Noteremo una grande coerenza “tematica” nelle decorazioni di questi edifici religiosi, dovuta alla notevole circolazione di uomini e idee che la Romea favorì; valgano per tutti due esempi: la psicostasi della lunetta della pieve di Talignano, rappresentata molto più nel Nord Europa che non nell’Europa mediterranea, ma giunta in questa zona proprio grazie ai cistercensi – provenienti da Cîteaux, in Borgogna – che a Talignano detenevano un ospedale annesso alla pieve, nonché la rappresentazione del Volto Santo lucchese che circolò attraverso immagini itineranti, come alcune croci astili quali quella di Fornovo. Frequenti sono in queste zone anche le intitolazioni a chiese e ospizi dedicate a santi “romei”: santa Margherita, san Nicolò/Nicola, san Giacomo, san Michele, san Genesio, san Martino e sant’Ilario, di cui, almeno gli ultimi due, di area franca, dove la Francigena aveva origine.
Il pellegrinaggio aveva scopo di penitenza ma anche di promozione della dottrina ortodossa della Chiesa, in opposizione alle eresie che minacciarono a più riprese la Chiesa medievale.

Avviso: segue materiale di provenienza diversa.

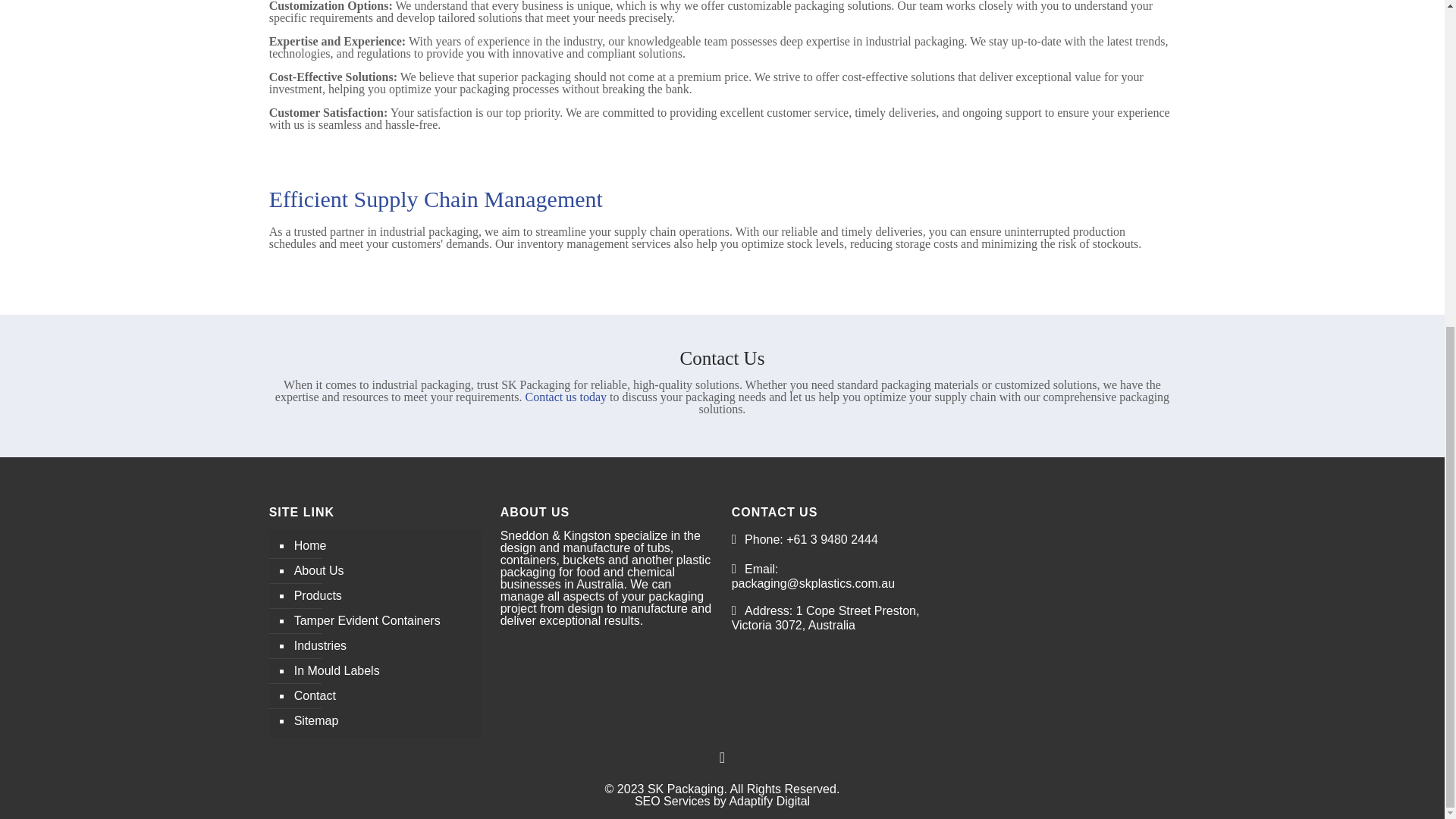
Products (383, 596)
Contact us today (565, 396)
Home (383, 545)
About Us (383, 570)
Given the description of an element on the screen output the (x, y) to click on. 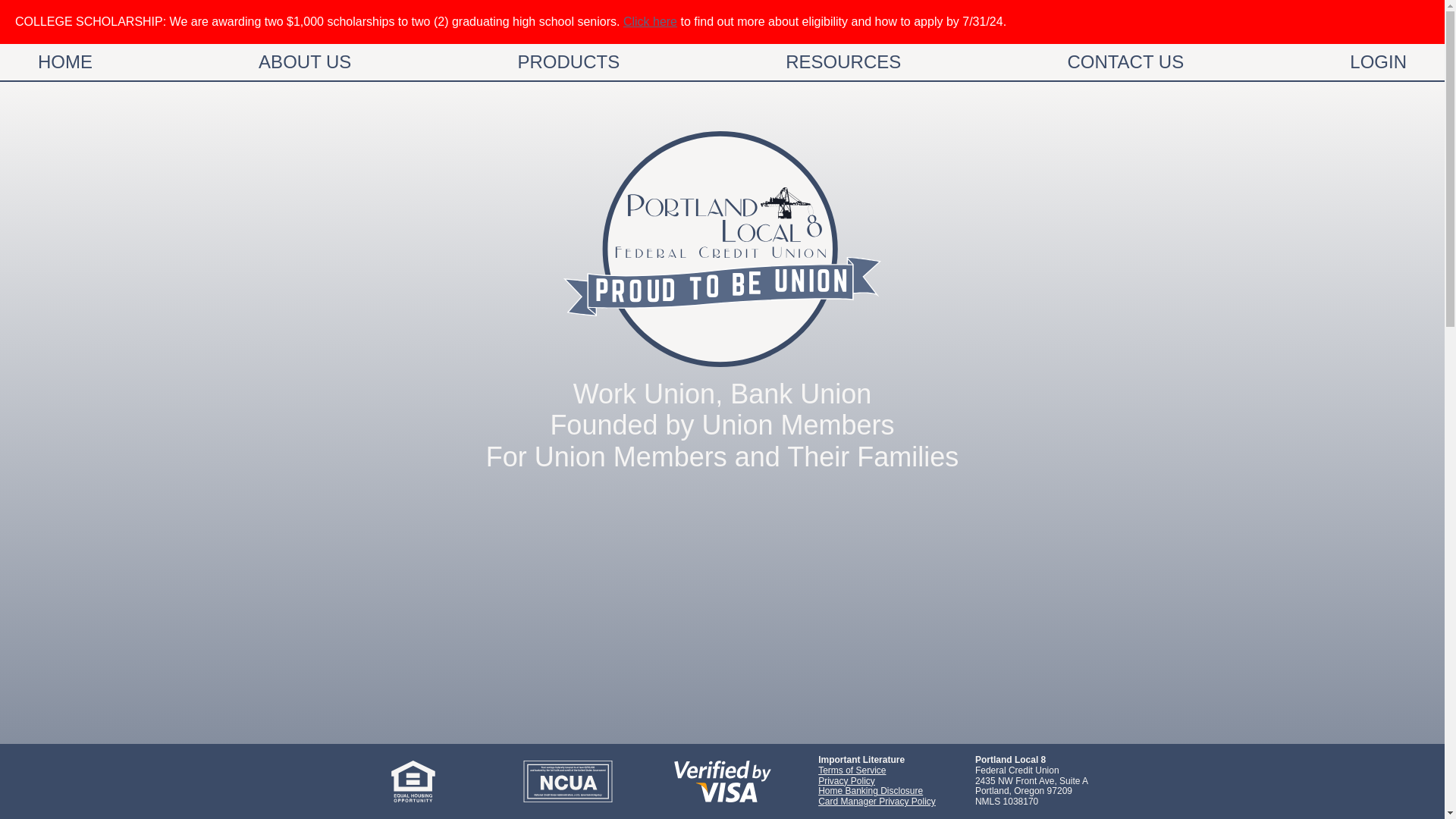
RESOURCES (842, 62)
Privacy Policy (846, 780)
Card Manager Privacy Policy (877, 801)
PRODUCTS (568, 62)
ABOUT US (304, 62)
Terms of Service (851, 769)
CONTACT US (1125, 62)
Click here (650, 21)
Home Banking Disclosure (870, 790)
LOGIN (1377, 62)
HOME (64, 62)
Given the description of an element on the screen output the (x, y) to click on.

Ecco che, allora, i pellegrini – rappresentati in processione all’esterno del duomo di Fidenza, e singolarmente a Fornovo e Bardone con gli attributi tipici (bordone, chiavi, secchio e borsa a tracolla) si muovevano per le vie di Europa per meritare la vita eterna alla fine dei loro giorni, espiando attraverso il pellegrinaggio sacro i loro peccati, come l’avarizia raffigurata dall’avaro di Fornovo “schiacciato” dal suo vizio o la lussuria, forse l’asino (già simbolo sessuale in età romana) che suona l’arpicordo a Berceto, esplicito richiamo all’idea di seduzione.
Infatti la tentazione è sempre in agguato per l’uomo (i serpenti dei leoni stilofori di Bardone e quelli sugli stipiti del duomo di Berceto) e i diavoli (visibili sui muri delle pievi di Bardone, Fornovo, Talignano) sono sempre pronti ad accaparrarsi le anime dei defunti.
I tre personaggi più illustri, a cui si fa sempre riferimento a proposito della Francigena, citarono, nei loro diari di viaggio, le nostre mansiones parmensi: sia il vescovo di Canterbury Sigerico che si recò a Roma nel 990 circa a ricevere il pallio, che il monaco irlandese Nikulas di Munkathvera, pellegrino nel 1154 circa, che il re Filippo Augusto di Francia, di ritorno dalla terza crociata (1191).
Insomma, all’occhio attento non potrà sfuggire la grande attenzione di maestri e artisti che lavorarono sul nostro tratto della via Romea per ammonire gli uomini che la strada verso i loca sancta era in realtà la strada verso Dio, anche a costo di dure battaglie con sé stessi: la fatica fisica del cammino e le sue insidie di ogni tipo erano specchio della lotta con il male che l’uomo deve fronteggiare, rappresentata simbolicamente nella caccia di Fornovo e Bardone.